Durch die Einstellung zusätzlicher hoch qualifizierter Arbeitskräfte im Rahmen der neuen Regelung soll auch ein jährlicher wirtschaftlicher Zugewinn zwischen 1,4 Mrd. EUR und 6,2 Mrd. EUR bewirkt werden. Die Mitgliedstaaten würden, wie im EU-Vertrag vorgesehen, weiterhin selbst entscheiden, wie vielen Drittstaatsangehörigen sie die Arbeitssuche in ihrem Hoheitsgebiet gestatten. Sie können auch einen Arbeitsmarkttest durchführen, falls der Arbeitsmarkt auf nationaler oder regionaler Ebene unter schwerwiegenden Störungen wie einer hohen Arbeitslosigkeit in bestimmten Berufsfeldern oder Branchen leidet.

Das Vereinigte Königreich, Irland und Dänemark beteiligen sich nicht an der Annahme dieser Richtlinie. Letztere ist für diese Länder somit weder bindend noch anwendbar.

Hintergrund

Aktionsplan zur Integration von Drittstaatlern: Auch wenn in erster Linie die Mitgliedstaaten für die Integration von Zuwanderern zuständig sind, hat die EU Maßnahmen ergriffen, um die Mitgliedstaaten bei der Förderung der Integration von Drittstaatsangehörigen zu unterstützen. Dazu zählen auch der gezielte Einsatz von Fördermitteln und anderen Instrumenten zur Förderung des sozialen und wirtschaftlichen Zusammenhalts über Mitgliedstaaten hinweg. Der heutige Aktionsplan ist Teil eines Maßnahmenkatalogs, den die Kommission in ihrer Migrationsagenda und in ihrer Mitteilung vom 6. April 2016 angekündigt hat.

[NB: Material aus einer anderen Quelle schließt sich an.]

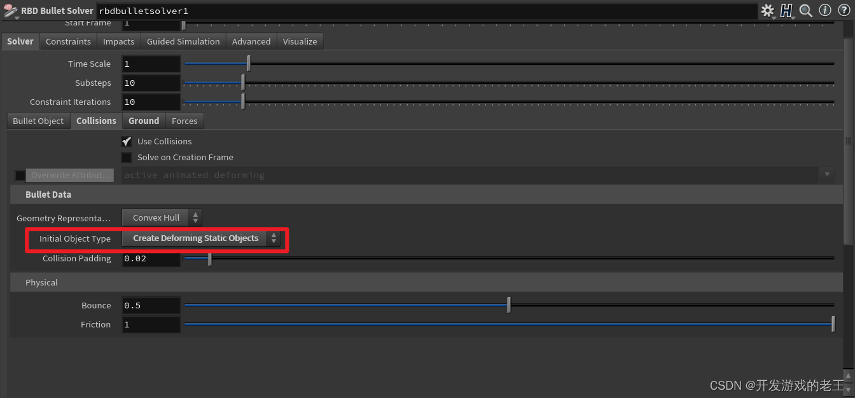Open the Ground tab
The width and height of the screenshot is (855, 398).
tap(143, 120)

Neufassung der Richtlinie über die „Blaue Karte EU“: Im April 2014 hatte Jean-Claude Juncker während des Europawahlkampfs einen Fünf-Punkte-Plan zur Migration vorgestellt. Darin rief er Europa auf, die Frage der legalen Zuwanderung mit größerer politischer Entschlossenheit anzugehen. In seinen politischen Leitlinien hatte Präsident Juncker angekündigt, eine neue europäische Politik der legalen Zuwanderung voranbringen, um den Fachkräftemangel in bestimmten Bereichen zu beheben und Talente anzuwerben, um die demographischen Herausforderungen in der Europäischen Union besser zu bewältigen. Dabei sollte auch die „Blue Card“-Richtlinie einer Überprüfung unterzogen werden.

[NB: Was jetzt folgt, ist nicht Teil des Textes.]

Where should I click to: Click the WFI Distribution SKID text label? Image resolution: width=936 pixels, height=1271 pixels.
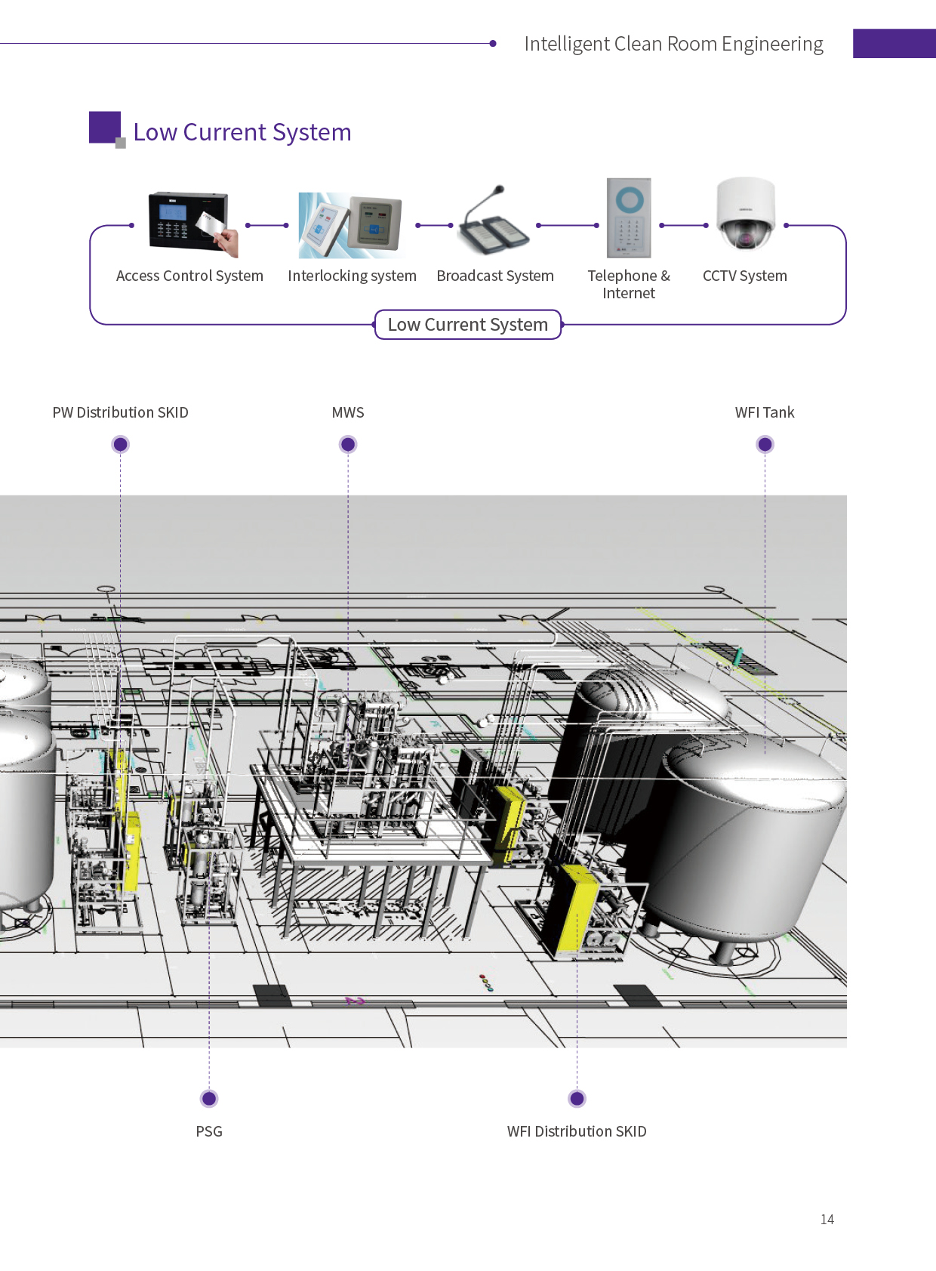tap(577, 1131)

In bestimmten Wirtschaftszweigen sieht sich die EU bereits jetzt einem erheblichen strukturellen Fachkräftemangel gegenüber, der sich schädlich auf Wachstum, Produktivität und Innovation in der EU auswirken könnte (z.B. im Gesundheitswesen, im IKT-Bereich und im Ingenieurwesen). Der strukturelle Wandel der europäischen Volkswirtschaften wird die Nachfrage nach höheren Qualifikationen, die auf dem Arbeitsmarkt nicht unmittelbar verfügbar sind, künftig weiter nach oben treiben und zu weiteren Qualifikationslücken führen, die durch die vorhandene Erwerbsbevölkerung in der EU nicht geschlossen werden können. Die Zahl der hoch qualifizierten Drittstaatsangehörigen, die derzeit in den 25 Mitgliedstaaten arbeiten, welche sich an der „Blauen Karte“ beteiligen, reicht trotz aller Bemühungen um eine Höherqualifizierung der EU-Bürger, wie sie in der Agenda für neue Kompetenzen vorgesehen ist, bei weitem nicht aus, um diesen Arbeitskräfte- und Qualifikationsmangel zu beheben. Das Vereinigte Königreich, Irland und Dänemark wenden die Richtlinie über die „Blaue Karte EU“ nicht an.